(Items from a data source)
== == ==

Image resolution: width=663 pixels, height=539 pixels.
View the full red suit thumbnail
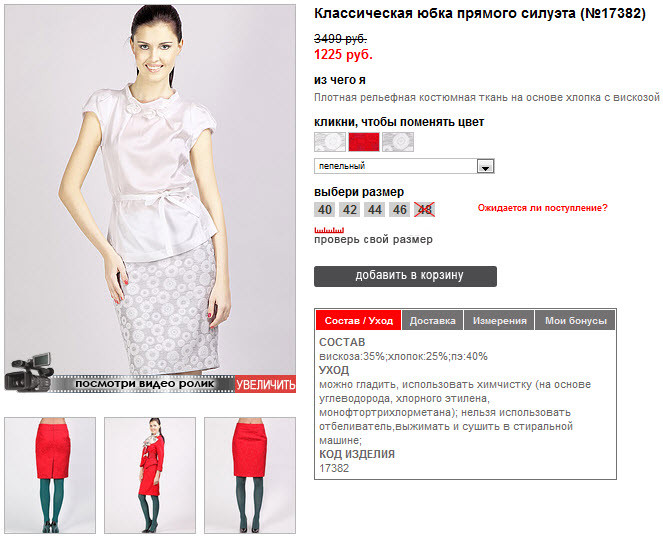coord(150,476)
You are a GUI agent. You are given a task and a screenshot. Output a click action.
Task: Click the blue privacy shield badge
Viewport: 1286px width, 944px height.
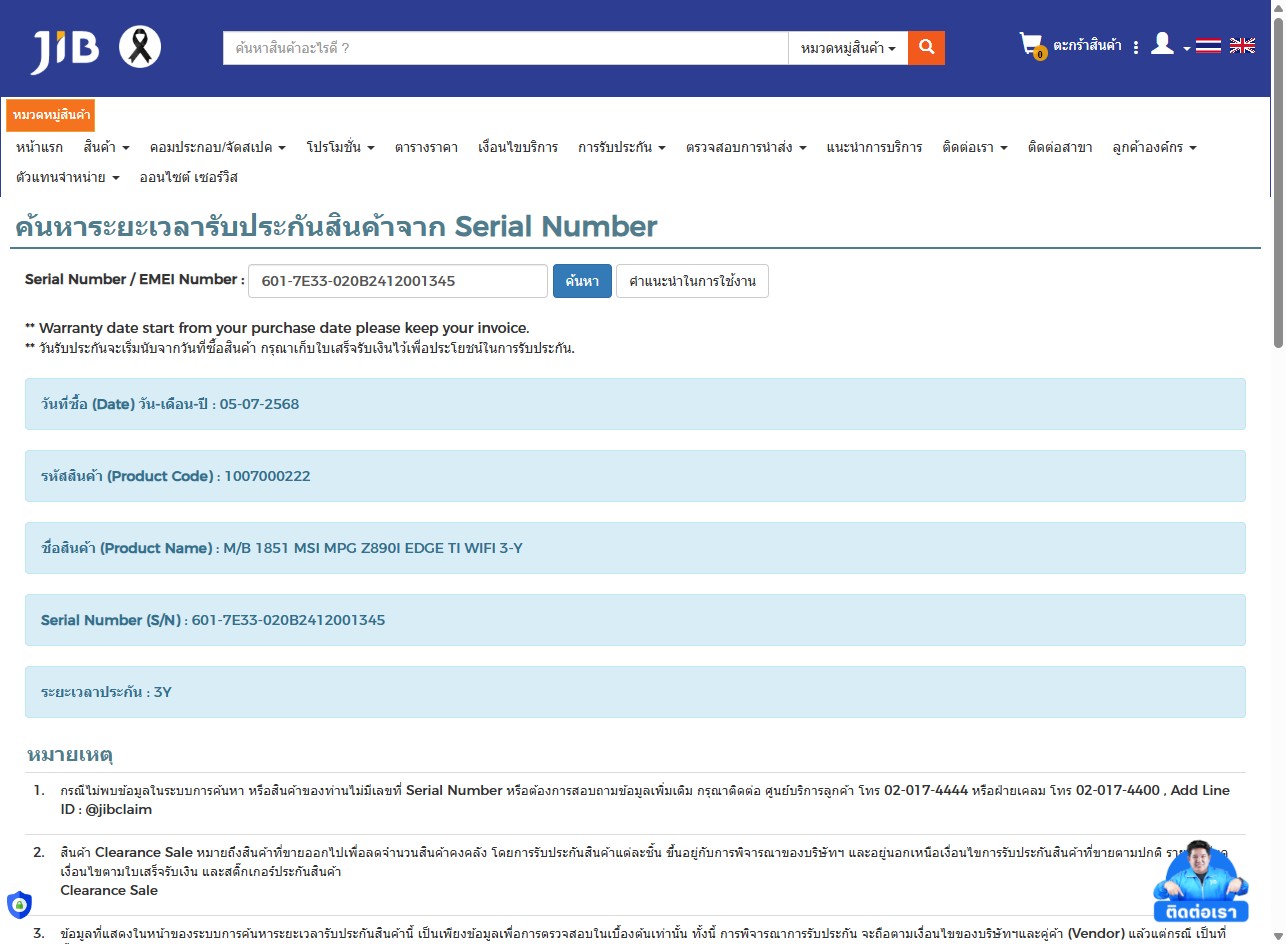pyautogui.click(x=19, y=904)
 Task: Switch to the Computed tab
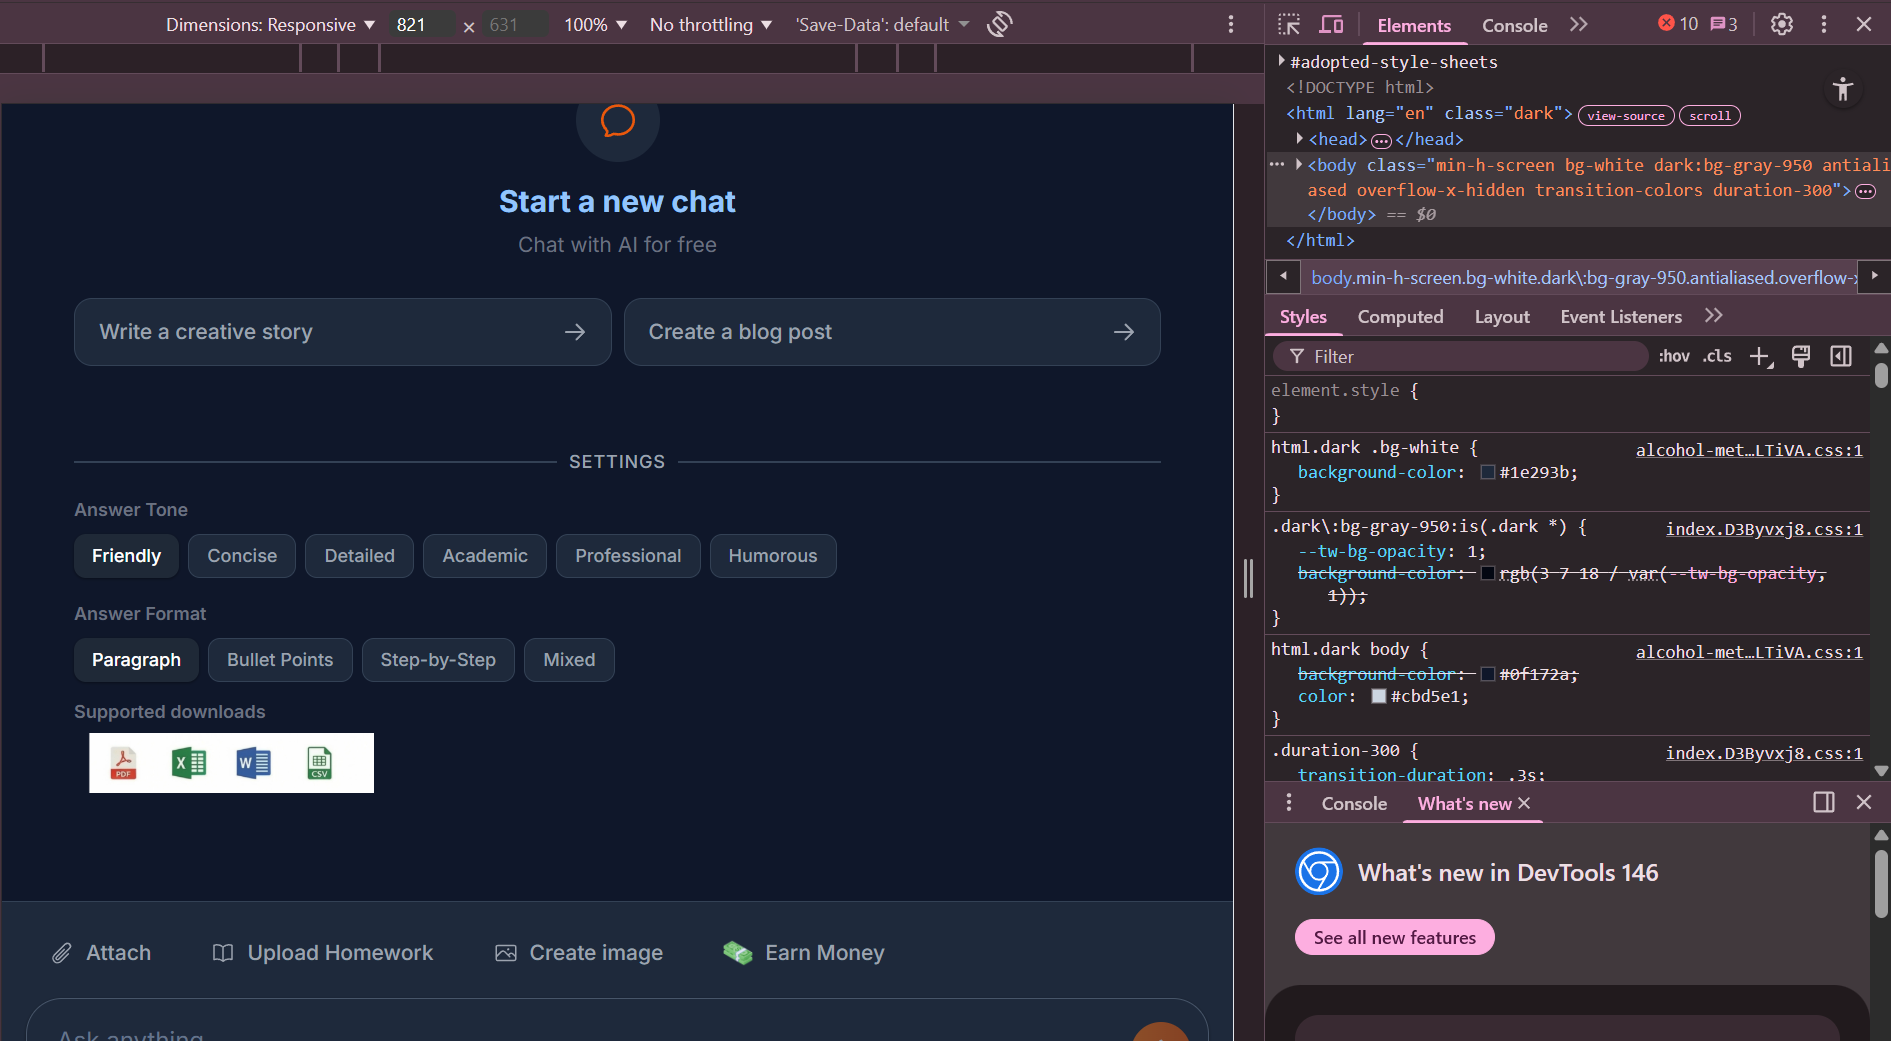point(1400,317)
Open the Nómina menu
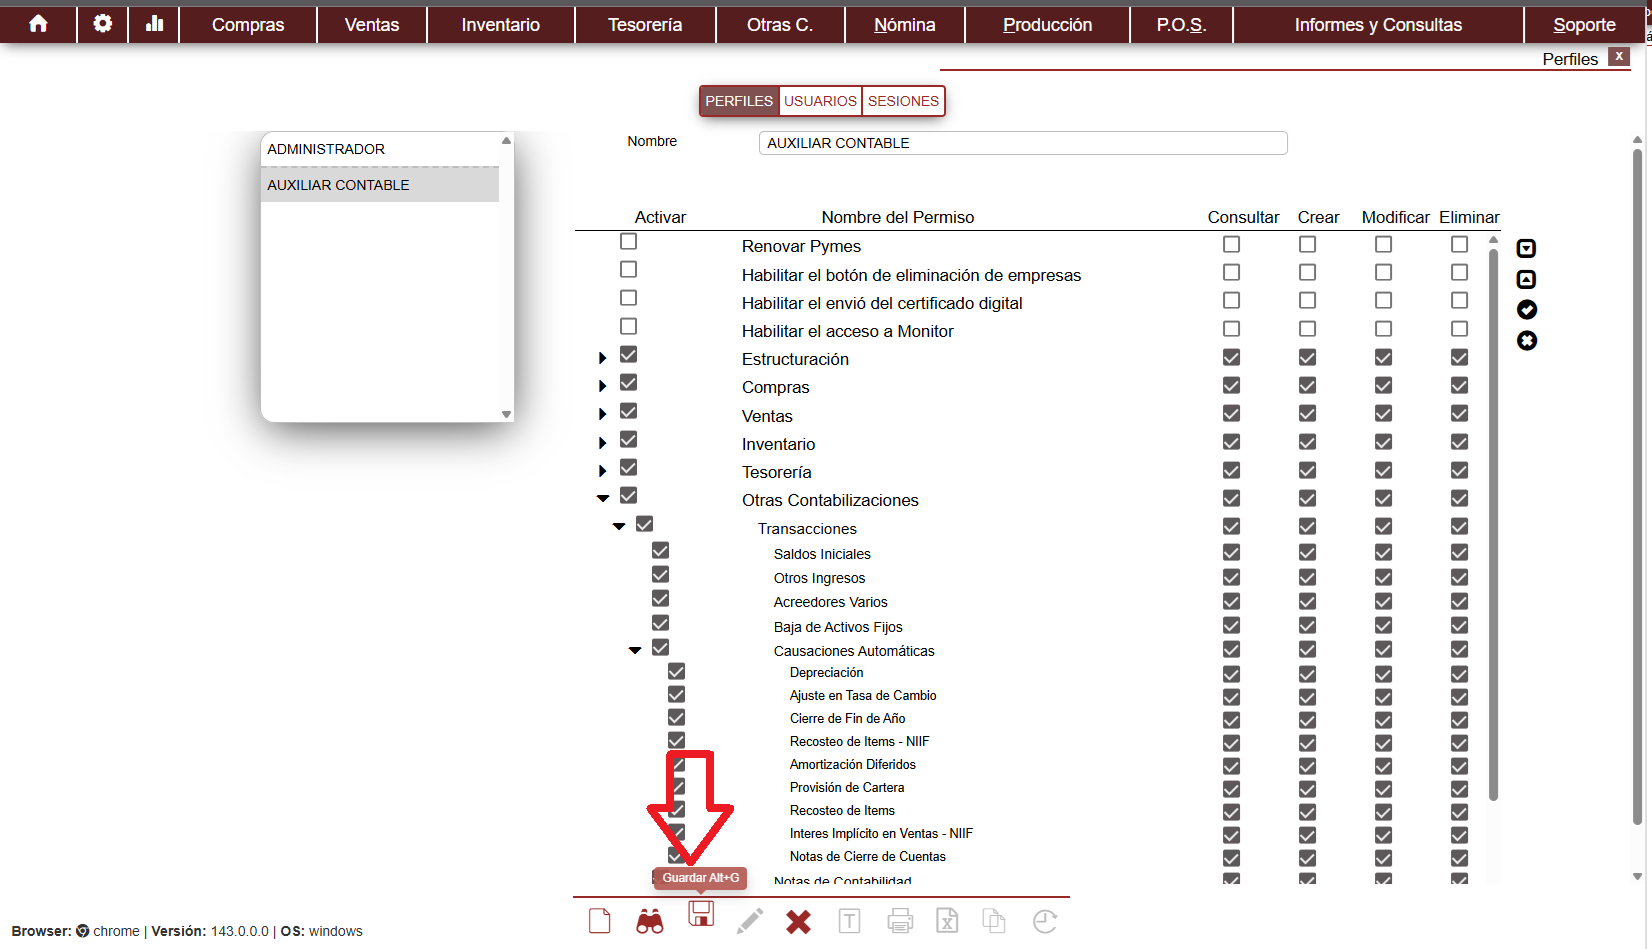This screenshot has width=1652, height=949. point(904,25)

== == ==

§ **Prompt**:
The copy should hold exactly the lines from the line containing "Task: Click the blue privacy shield badge" through the end of the data, both ends included, and no pictures.

§ **Answer space**:
Task: Click the blue privacy shield badge
Viewport: 1286px width, 944px height.
pyautogui.click(x=19, y=904)
 Task: Switch to the Computed tab
point(1400,317)
Open the Nómina menu
This screenshot has width=1652, height=949. point(904,25)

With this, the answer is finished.